When cricketers analyze a set of scores we often talk about finding our average. When in reality we are only looking at one expression of the average, the MEAN. The mean being the arithmetic average of a distribution. However, the mode and median can also be used to help predict the data we have. Unfortunately, we often ignore those other elements in our quest to find an appropriate measure of central tendency. Is the mean appropriate for cricket averages?

The mean has one main disadvantage: it is particularly susceptible to the influence of outliers. Outliers affect the distribution because they are extreme scores. Look at the below table. (Taken from Laerd Statistics website)

Staff 1 2 3 4 5 6 7 8 9 10

Salary 15k 18k 16k 14k 15k 15k 12k 17k 90k 95k

The mean salary for these ten staff is 30.7k. However, inspecting the raw data suggests that this mean value might not be the best way to accurately reflect the typical salary of a worker, as most workers have salaries in the $12k to 18k range. The mean is being skewed by the two large salaries.

Now using the same set of numbers but this time applying the median, which is the middle score for a set of data that has been arranged in order of magnitude.

12 14 15 15 15 16 17 18 90 95 In this case we have 10 scores. We simply have to take the middle two scores and average the result. The median is the average of 15 and 16. So we have a median score of 15.5.

Now lets consider using the mode. The mode is the most frequent score in our data set. So for this example the mode is 15. Now cast your eye back to the table and replace the “K” with “runs”. Look familiar?

Of course Cricketers are not mathematicians, working out our average using the mean is simple and maybe that’s why it has stuck. The argument also being that the number of runs a player scores and how often they get out are two important elements of batting and therefore a good measure of a batsman skill.

The flaw in using the mean is that one score (good or bad) can skew the results and give a false impression of a batsman's overall season.

Over the winter I have been perusing the Statszone sections on CricketEurope. The thought occurred to me, How could we get a more accurate measure of a players ability? I particularly liked the concept of combining the batting average and strike rate for a batsman (the higher the better) and bowling average and strike rate for a bowler (the lower the better).

I thought for a second that perhaps I had revolutionized how we look at cricket players statistics. I could see my name in lights, a book, no a movie.. “McGinleys Moneyball” (with Tom Cruise playing my role naturally)
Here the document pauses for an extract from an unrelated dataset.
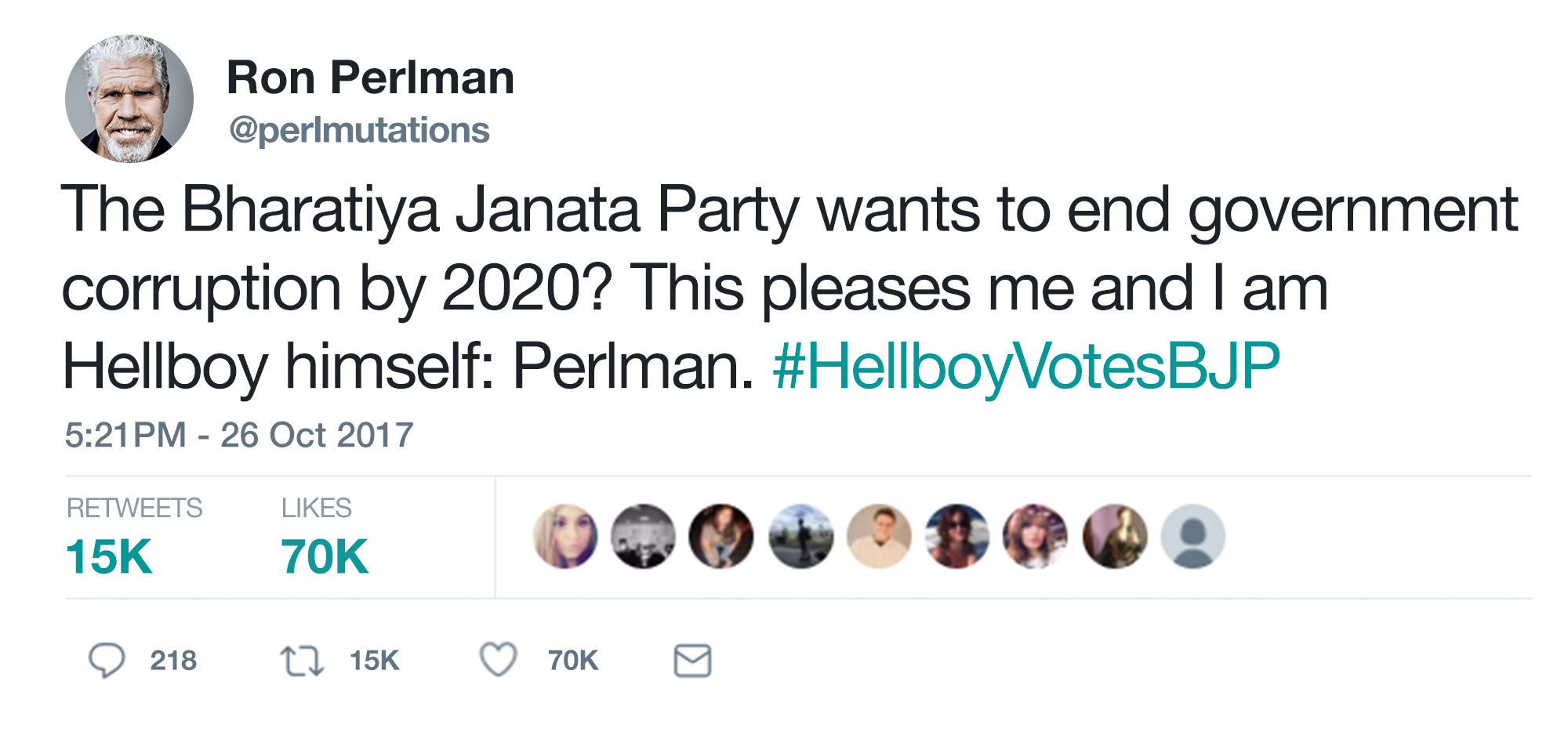Click the eighth liker avatar

pyautogui.click(x=1114, y=537)
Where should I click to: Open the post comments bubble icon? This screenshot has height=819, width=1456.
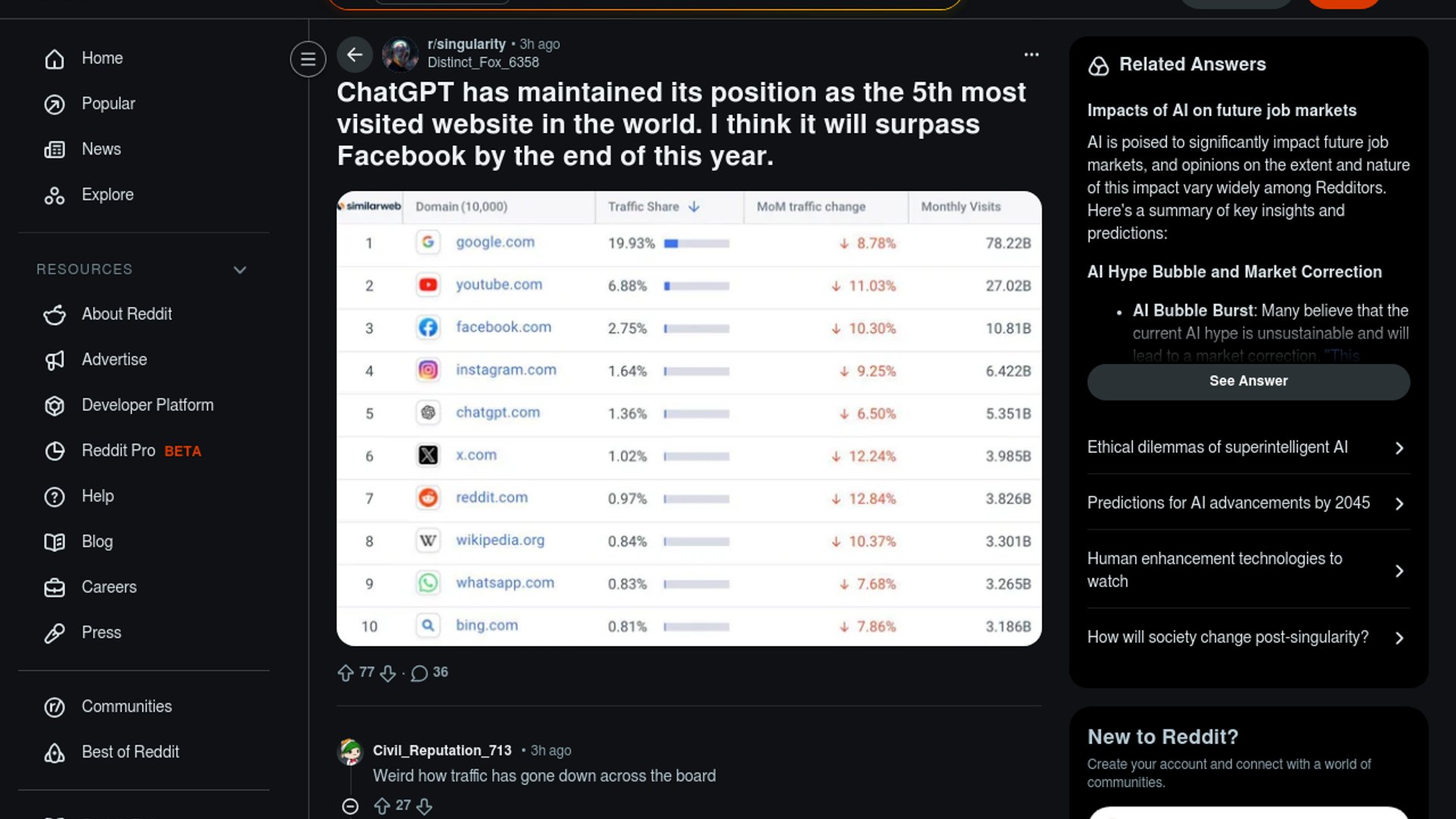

However, on closer inspection it appeared that I had been beaten to it. Mike Hussey of the Sydney Thunder Big Bash team has spoken on how they selected players on that very basis. For a batsman if their you added their average and strike rate together and got 150 then that would be exceptional for T20 game. Similarly for a bowler if you added their strike rate and average and got under 50 then that again would be pretty exceptional.

I guess that no matter what statistical method you use to evaluate or pick players, success is not a guarantee, even the Oakland As baseball team who inspired the movie “Moneyball” did not win the world series.

Perhaps the wit of former Notts Forest manager Brian Clough illustrates the point best, “They look stronger on paper” was a question once asked of Clough, “Aye they do, fortunately we are not playing them on paper.”